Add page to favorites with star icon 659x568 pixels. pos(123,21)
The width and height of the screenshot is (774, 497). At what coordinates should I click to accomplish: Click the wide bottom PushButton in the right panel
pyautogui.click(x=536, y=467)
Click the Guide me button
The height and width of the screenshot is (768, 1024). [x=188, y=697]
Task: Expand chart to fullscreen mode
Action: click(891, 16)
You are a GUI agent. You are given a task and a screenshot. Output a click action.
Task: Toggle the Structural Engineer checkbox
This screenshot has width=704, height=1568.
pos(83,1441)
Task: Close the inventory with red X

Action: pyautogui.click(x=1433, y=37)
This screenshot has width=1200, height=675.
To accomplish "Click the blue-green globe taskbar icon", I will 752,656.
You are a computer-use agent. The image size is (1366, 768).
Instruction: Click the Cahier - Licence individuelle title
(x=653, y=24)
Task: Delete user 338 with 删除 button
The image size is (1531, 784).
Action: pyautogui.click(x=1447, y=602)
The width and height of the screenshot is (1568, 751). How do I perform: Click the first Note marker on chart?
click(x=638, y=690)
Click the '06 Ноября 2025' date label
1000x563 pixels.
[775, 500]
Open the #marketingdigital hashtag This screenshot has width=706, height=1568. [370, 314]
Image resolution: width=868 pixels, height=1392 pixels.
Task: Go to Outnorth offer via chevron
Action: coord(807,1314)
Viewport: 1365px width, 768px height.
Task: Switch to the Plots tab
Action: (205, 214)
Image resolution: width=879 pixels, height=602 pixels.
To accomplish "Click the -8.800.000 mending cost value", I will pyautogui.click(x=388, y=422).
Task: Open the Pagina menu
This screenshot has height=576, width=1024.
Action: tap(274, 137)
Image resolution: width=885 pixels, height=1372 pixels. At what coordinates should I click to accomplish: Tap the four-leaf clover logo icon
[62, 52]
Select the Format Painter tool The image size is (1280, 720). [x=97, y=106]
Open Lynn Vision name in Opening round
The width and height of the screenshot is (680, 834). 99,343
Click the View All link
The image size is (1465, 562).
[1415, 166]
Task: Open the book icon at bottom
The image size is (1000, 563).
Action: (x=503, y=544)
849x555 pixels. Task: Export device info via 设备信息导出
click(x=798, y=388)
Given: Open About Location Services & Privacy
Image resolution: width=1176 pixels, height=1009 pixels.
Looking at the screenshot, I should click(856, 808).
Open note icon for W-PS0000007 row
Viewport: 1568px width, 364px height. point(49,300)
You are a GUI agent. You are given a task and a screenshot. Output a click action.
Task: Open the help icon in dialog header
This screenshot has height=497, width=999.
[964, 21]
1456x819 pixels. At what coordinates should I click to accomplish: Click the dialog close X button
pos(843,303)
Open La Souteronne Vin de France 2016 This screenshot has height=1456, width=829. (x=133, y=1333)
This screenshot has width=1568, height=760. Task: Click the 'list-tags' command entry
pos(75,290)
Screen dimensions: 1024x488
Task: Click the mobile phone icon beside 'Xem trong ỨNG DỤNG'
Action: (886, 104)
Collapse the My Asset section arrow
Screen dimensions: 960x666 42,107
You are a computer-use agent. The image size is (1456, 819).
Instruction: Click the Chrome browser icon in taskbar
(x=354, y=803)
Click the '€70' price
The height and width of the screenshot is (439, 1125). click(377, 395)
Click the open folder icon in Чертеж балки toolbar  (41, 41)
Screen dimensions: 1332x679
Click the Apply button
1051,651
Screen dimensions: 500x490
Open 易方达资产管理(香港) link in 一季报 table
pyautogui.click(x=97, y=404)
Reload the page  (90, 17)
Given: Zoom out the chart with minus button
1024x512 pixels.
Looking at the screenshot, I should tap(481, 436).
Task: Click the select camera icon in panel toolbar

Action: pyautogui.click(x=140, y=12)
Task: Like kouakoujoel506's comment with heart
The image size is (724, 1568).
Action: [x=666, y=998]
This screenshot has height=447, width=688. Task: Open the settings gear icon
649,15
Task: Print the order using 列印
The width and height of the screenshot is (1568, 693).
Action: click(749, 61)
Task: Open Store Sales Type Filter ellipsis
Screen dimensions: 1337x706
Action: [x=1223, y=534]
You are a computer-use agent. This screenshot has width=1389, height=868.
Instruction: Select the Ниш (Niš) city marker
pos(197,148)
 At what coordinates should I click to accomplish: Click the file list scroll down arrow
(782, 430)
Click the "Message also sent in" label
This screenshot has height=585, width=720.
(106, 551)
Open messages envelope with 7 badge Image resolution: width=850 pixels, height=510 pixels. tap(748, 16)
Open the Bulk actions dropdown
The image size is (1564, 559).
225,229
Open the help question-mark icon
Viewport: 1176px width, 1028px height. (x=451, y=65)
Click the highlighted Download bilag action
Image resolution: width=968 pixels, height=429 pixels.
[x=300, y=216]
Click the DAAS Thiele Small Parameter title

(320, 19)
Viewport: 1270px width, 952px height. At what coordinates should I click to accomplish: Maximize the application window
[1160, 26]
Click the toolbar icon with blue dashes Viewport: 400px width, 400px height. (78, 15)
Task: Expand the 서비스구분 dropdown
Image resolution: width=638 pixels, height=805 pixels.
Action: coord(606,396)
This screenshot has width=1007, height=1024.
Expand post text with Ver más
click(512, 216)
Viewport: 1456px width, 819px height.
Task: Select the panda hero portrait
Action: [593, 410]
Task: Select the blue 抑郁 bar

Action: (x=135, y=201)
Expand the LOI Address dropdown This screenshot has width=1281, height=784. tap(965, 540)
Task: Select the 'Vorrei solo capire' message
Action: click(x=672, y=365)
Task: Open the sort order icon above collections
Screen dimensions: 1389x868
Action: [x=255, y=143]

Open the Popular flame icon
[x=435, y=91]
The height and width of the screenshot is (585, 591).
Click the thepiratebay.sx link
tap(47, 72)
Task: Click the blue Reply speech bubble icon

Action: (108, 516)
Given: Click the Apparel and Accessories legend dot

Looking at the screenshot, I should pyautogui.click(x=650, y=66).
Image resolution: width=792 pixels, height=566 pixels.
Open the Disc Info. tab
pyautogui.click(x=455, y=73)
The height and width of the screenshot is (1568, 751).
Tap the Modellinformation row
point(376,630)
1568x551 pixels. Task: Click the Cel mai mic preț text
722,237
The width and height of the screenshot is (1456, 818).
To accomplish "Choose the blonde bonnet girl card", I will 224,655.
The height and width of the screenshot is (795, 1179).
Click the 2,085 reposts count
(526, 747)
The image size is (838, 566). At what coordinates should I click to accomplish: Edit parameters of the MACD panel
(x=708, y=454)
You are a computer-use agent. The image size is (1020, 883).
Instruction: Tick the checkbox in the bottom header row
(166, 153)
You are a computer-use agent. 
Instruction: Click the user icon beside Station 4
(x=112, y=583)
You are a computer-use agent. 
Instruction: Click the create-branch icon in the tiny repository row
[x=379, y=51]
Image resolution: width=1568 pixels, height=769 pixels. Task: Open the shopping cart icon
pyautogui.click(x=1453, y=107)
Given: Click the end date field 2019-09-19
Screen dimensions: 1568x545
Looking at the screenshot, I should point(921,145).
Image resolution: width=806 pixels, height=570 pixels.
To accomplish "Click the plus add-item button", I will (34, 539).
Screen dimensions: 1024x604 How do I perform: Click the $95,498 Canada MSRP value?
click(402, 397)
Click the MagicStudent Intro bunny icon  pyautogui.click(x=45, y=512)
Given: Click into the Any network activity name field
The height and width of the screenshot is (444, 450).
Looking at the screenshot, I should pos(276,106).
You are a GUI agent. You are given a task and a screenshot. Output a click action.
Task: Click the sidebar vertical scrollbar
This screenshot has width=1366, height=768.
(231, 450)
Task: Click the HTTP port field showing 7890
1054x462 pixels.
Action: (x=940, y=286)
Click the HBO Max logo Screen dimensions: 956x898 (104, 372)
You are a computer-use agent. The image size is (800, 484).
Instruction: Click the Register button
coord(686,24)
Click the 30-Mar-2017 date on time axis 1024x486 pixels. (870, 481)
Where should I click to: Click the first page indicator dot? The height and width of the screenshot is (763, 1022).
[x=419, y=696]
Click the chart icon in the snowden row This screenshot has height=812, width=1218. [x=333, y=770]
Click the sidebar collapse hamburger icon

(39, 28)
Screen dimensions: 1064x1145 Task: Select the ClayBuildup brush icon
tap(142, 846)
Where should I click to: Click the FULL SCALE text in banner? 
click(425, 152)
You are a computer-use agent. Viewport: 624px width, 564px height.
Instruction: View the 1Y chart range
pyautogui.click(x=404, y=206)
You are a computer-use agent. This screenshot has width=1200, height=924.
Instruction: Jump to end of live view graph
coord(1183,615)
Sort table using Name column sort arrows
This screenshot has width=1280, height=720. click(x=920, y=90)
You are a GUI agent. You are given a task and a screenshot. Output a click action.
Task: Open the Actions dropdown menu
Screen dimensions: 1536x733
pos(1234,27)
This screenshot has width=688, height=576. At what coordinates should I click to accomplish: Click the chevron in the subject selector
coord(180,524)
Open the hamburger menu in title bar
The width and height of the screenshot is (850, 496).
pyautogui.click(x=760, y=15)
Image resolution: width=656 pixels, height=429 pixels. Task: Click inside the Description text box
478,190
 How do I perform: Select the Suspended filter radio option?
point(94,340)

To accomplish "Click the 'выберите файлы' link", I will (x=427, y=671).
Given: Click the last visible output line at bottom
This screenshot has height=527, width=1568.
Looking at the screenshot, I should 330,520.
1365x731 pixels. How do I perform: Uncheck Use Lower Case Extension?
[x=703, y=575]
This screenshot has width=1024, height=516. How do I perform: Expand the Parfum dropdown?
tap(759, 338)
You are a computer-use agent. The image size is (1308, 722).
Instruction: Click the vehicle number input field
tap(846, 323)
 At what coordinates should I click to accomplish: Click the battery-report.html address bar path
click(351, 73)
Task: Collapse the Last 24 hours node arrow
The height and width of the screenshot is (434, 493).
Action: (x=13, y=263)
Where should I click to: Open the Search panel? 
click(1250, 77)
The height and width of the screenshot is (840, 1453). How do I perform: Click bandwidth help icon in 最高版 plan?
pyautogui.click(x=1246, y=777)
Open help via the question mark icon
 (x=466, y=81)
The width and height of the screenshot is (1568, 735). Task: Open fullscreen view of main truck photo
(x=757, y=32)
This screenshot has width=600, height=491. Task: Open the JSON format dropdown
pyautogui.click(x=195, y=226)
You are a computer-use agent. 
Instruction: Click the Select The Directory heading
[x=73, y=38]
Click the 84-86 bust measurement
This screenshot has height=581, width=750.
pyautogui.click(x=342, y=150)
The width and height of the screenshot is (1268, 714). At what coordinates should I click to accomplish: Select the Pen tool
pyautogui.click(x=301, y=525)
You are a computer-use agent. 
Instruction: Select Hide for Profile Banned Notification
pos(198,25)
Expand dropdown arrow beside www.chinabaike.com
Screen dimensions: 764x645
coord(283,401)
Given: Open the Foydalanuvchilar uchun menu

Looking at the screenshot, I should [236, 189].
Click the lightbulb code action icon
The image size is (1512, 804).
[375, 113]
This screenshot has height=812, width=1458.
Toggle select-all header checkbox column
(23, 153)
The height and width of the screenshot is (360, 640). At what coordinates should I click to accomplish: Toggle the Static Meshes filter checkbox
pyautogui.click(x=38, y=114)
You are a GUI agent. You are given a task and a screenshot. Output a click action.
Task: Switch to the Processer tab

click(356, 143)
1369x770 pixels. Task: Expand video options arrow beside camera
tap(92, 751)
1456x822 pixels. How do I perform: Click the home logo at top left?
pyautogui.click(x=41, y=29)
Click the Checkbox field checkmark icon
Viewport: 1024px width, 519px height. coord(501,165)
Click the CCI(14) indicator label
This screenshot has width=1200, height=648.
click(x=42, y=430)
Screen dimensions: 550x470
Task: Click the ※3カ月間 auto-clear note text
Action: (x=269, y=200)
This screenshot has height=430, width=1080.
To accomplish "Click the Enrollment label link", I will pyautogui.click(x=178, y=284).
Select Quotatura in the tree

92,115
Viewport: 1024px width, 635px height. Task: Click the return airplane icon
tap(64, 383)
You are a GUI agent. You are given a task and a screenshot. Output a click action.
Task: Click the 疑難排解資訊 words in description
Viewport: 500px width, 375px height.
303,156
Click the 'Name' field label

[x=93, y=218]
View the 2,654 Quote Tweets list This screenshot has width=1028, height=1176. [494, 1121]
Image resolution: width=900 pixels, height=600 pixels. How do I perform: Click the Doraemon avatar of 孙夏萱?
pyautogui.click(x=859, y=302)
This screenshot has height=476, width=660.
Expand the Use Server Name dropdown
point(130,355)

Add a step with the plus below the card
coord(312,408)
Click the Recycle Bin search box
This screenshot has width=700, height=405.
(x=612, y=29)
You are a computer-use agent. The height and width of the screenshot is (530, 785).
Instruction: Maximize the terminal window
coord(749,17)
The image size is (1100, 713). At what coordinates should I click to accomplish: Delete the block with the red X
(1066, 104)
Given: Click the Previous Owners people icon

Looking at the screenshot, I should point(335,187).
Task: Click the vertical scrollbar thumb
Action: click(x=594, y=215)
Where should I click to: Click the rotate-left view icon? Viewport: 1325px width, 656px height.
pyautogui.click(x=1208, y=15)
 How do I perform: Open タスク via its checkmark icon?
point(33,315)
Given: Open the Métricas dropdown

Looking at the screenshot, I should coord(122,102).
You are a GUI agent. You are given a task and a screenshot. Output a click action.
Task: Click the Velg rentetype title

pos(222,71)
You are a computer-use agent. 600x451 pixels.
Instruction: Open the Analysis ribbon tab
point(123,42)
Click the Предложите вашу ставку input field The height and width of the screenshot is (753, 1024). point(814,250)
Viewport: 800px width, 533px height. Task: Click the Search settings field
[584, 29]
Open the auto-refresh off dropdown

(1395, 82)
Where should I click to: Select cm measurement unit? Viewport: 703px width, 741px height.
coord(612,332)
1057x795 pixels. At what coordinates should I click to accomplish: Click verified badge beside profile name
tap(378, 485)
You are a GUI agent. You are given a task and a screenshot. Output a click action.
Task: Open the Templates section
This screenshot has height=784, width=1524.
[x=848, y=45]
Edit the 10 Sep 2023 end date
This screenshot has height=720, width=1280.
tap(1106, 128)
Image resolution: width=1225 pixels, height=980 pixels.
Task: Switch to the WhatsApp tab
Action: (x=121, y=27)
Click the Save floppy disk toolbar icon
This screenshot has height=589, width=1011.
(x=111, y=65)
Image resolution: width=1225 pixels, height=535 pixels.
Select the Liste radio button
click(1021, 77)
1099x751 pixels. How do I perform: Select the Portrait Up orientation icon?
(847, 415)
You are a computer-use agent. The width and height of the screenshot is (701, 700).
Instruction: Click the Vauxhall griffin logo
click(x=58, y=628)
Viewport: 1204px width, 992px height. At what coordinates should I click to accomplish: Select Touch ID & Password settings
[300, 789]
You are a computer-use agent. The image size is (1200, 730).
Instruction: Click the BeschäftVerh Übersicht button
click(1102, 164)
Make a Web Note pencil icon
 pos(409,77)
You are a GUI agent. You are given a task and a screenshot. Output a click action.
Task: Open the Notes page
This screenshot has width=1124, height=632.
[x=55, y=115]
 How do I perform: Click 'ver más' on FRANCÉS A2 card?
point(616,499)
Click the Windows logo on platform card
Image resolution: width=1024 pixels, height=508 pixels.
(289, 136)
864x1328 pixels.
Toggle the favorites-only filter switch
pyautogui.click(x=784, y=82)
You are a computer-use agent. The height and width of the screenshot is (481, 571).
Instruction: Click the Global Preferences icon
========================================
◆ **PROBLEM REQUIREMENTS**
For the word "order", say how many lines of the data include it, with nothing else in the reply.

◆ **TASK RESULT**
2